Deine Aufgabe - Kannst du die folgenden Zeilen aktualisieren und dabei in allen Zeilen „GUI agent“ durch „interface agent“ ersetzen, ohne sonst etwas zu ändern?

————

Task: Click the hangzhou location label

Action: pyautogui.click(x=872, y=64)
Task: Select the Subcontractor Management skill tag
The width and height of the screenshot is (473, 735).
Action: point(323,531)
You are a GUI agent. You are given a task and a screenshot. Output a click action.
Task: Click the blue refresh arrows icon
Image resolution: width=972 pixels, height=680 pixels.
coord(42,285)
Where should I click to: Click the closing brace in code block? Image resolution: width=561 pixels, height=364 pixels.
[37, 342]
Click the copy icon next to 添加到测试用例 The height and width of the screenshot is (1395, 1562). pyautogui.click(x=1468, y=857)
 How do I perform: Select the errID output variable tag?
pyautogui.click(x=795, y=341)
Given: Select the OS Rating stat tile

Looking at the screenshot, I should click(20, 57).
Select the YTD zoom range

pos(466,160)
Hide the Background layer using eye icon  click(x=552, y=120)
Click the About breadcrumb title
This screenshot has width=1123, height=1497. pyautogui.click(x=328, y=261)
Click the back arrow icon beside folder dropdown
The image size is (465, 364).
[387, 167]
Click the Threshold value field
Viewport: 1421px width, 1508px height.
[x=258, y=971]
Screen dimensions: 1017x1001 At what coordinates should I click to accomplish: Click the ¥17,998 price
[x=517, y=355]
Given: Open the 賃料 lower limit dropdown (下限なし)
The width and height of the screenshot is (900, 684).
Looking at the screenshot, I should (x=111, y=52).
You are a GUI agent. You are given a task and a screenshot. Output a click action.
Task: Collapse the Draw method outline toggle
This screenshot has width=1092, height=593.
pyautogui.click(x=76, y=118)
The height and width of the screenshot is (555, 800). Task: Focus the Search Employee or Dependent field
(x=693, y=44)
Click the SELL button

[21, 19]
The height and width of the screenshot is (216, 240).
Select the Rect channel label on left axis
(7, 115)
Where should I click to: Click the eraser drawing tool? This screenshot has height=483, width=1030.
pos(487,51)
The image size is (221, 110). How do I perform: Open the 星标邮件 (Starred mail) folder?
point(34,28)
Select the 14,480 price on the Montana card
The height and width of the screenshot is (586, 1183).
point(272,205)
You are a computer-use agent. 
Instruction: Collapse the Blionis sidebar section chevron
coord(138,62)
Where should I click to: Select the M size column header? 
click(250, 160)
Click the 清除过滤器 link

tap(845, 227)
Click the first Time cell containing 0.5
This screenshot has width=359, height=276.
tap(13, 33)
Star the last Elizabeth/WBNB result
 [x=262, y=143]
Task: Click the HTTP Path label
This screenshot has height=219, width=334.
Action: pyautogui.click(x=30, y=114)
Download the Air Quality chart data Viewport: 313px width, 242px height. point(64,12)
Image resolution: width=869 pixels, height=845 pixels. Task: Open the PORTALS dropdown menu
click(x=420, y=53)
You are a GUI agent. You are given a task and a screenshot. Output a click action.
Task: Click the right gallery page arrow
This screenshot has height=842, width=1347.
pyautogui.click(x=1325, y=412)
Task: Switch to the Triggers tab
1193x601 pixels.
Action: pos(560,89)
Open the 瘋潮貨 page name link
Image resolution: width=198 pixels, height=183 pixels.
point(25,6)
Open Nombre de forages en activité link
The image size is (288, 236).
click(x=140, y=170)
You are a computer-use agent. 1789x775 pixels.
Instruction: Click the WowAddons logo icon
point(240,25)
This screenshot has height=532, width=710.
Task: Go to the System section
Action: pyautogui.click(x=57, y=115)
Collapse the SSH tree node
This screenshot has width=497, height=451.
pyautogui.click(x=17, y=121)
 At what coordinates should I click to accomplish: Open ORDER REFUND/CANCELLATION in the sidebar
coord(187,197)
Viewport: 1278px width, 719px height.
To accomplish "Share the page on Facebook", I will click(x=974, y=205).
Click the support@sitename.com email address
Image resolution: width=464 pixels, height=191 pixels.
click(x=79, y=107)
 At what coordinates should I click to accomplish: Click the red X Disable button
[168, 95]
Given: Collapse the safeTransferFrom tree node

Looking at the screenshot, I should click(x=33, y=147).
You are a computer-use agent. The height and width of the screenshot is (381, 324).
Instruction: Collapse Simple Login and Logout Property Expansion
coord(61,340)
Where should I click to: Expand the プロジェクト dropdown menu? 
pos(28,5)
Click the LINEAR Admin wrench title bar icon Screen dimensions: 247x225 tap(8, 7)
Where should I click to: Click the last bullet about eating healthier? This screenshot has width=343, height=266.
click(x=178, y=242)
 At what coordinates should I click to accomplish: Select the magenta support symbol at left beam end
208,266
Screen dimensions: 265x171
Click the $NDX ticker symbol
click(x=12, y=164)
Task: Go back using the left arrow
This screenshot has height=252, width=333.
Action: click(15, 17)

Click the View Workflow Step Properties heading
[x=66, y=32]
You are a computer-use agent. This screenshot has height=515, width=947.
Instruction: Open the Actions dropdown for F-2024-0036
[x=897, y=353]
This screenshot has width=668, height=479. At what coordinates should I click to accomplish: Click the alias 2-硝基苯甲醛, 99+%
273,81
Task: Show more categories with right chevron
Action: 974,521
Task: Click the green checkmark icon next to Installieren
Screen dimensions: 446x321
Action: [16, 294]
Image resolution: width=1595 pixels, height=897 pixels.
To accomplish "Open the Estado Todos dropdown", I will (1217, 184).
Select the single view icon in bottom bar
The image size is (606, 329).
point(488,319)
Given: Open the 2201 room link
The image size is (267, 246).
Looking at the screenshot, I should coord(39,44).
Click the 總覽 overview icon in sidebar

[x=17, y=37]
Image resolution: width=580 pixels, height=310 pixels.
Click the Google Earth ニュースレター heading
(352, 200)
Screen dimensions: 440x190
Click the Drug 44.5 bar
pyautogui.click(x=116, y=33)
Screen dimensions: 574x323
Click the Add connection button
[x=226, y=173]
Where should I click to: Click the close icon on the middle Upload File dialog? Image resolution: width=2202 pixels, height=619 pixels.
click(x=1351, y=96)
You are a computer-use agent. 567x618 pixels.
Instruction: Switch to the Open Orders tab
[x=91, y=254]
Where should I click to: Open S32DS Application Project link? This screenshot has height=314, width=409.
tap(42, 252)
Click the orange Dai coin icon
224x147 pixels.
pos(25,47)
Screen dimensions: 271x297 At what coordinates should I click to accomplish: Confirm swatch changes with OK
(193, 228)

————

Richtige Antwort -
Task: Click the hangzhou location label

Action: pyautogui.click(x=872, y=64)
Task: Select the Subcontractor Management skill tag
The width and height of the screenshot is (473, 735).
Action: point(323,531)
You are a interface agent. You are given a task and a screenshot. Output a click action.
Task: Click the blue refresh arrows icon
Image resolution: width=972 pixels, height=680 pixels.
coord(42,285)
Where should I click to: Click the closing brace in code block? Image resolution: width=561 pixels, height=364 pixels.
[37, 342]
Click the copy icon next to 添加到测试用例 The height and width of the screenshot is (1395, 1562). pyautogui.click(x=1468, y=857)
 How do I perform: Select the errID output variable tag?
pyautogui.click(x=795, y=341)
Given: Select the OS Rating stat tile

Looking at the screenshot, I should click(20, 57).
Select the YTD zoom range

pos(466,160)
Hide the Background layer using eye icon  click(x=552, y=120)
Click the About breadcrumb title
This screenshot has width=1123, height=1497. pyautogui.click(x=328, y=261)
Click the back arrow icon beside folder dropdown
The image size is (465, 364).
[387, 167]
Click the Threshold value field
Viewport: 1421px width, 1508px height.
[x=258, y=971]
Screen dimensions: 1017x1001 At what coordinates should I click to accomplish: Click the ¥17,998 price
[x=517, y=355]
Given: Open the 賃料 lower limit dropdown (下限なし)
The width and height of the screenshot is (900, 684).
Looking at the screenshot, I should (x=111, y=52).
You are a interface agent. You are given a task and a screenshot. Output a click action.
Task: Collapse the Draw method outline toggle
This screenshot has width=1092, height=593.
pyautogui.click(x=76, y=118)
The height and width of the screenshot is (555, 800). Task: Focus the Search Employee or Dependent field
(x=693, y=44)
Click the SELL button

[21, 19]
The height and width of the screenshot is (216, 240).
Select the Rect channel label on left axis
(7, 115)
Where should I click to: Click the eraser drawing tool? This screenshot has height=483, width=1030.
pos(487,51)
The image size is (221, 110). How do I perform: Open the 星标邮件 (Starred mail) folder?
point(34,28)
Select the 14,480 price on the Montana card
The height and width of the screenshot is (586, 1183).
point(272,205)
You are a computer-use agent. 
Instruction: Collapse the Blionis sidebar section chevron
coord(138,62)
Where should I click to: Select the M size column header? 
click(250, 160)
Click the 清除过滤器 link

tap(845, 227)
Click the first Time cell containing 0.5
This screenshot has width=359, height=276.
tap(13, 33)
Star the last Elizabeth/WBNB result
 [x=262, y=143]
Task: Click the HTTP Path label
This screenshot has height=219, width=334.
Action: pyautogui.click(x=30, y=114)
Download the Air Quality chart data Viewport: 313px width, 242px height. point(64,12)
Image resolution: width=869 pixels, height=845 pixels. Task: Open the PORTALS dropdown menu
click(x=420, y=53)
You are a interface agent. You are given a task and a screenshot. Output a click action.
Task: Click the right gallery page arrow
This screenshot has height=842, width=1347.
pyautogui.click(x=1325, y=412)
Task: Switch to the Triggers tab
1193x601 pixels.
Action: pos(560,89)
Open the 瘋潮貨 page name link
Image resolution: width=198 pixels, height=183 pixels.
point(25,6)
Open Nombre de forages en activité link
The image size is (288, 236).
click(x=140, y=170)
You are a computer-use agent. 1789x775 pixels.
Instruction: Click the WowAddons logo icon
point(240,25)
This screenshot has height=532, width=710.
Task: Go to the System section
Action: pyautogui.click(x=57, y=115)
Collapse the SSH tree node
This screenshot has width=497, height=451.
pyautogui.click(x=17, y=121)
 At what coordinates should I click to accomplish: Open ORDER REFUND/CANCELLATION in the sidebar
coord(187,197)
Viewport: 1278px width, 719px height.
To accomplish "Share the page on Facebook", I will click(x=974, y=205).
Click the support@sitename.com email address
Image resolution: width=464 pixels, height=191 pixels.
click(x=79, y=107)
 At what coordinates should I click to accomplish: Click the red X Disable button
[168, 95]
Given: Collapse the safeTransferFrom tree node

Looking at the screenshot, I should click(x=33, y=147).
You are a computer-use agent. The height and width of the screenshot is (381, 324).
Instruction: Collapse Simple Login and Logout Property Expansion
coord(61,340)
Where should I click to: Expand the プロジェクト dropdown menu? 
pos(28,5)
Click the LINEAR Admin wrench title bar icon Screen dimensions: 247x225 tap(8, 7)
Where should I click to: Click the last bullet about eating healthier? This screenshot has width=343, height=266.
click(x=178, y=242)
 At what coordinates should I click to accomplish: Select the magenta support symbol at left beam end
208,266
Screen dimensions: 265x171
Click the $NDX ticker symbol
click(x=12, y=164)
Task: Go back using the left arrow
This screenshot has height=252, width=333.
Action: click(15, 17)

Click the View Workflow Step Properties heading
[x=66, y=32]
You are a computer-use agent. This screenshot has height=515, width=947.
Instruction: Open the Actions dropdown for F-2024-0036
[x=897, y=353]
This screenshot has width=668, height=479. At what coordinates should I click to accomplish: Click the alias 2-硝基苯甲醛, 99+%
273,81
Task: Show more categories with right chevron
Action: 974,521
Task: Click the green checkmark icon next to Installieren
Screen dimensions: 446x321
Action: [16, 294]
Image resolution: width=1595 pixels, height=897 pixels.
To accomplish "Open the Estado Todos dropdown", I will (1217, 184).
Select the single view icon in bottom bar
The image size is (606, 329).
point(488,319)
Given: Open the 2201 room link
The image size is (267, 246).
Looking at the screenshot, I should coord(39,44).
Click the 總覽 overview icon in sidebar

[x=17, y=37]
Image resolution: width=580 pixels, height=310 pixels.
Click the Google Earth ニュースレター heading
(352, 200)
Screen dimensions: 440x190
Click the Drug 44.5 bar
pyautogui.click(x=116, y=33)
Screen dimensions: 574x323
Click the Add connection button
[x=226, y=173]
Where should I click to: Click the close icon on the middle Upload File dialog? Image resolution: width=2202 pixels, height=619 pixels.
click(x=1351, y=96)
You are a computer-use agent. 567x618 pixels.
Instruction: Switch to the Open Orders tab
[x=91, y=254]
Where should I click to: Open S32DS Application Project link? This screenshot has height=314, width=409.
tap(42, 252)
Click the orange Dai coin icon
224x147 pixels.
pos(25,47)
Screen dimensions: 271x297 At what coordinates should I click to accomplish: Confirm swatch changes with OK
(193, 228)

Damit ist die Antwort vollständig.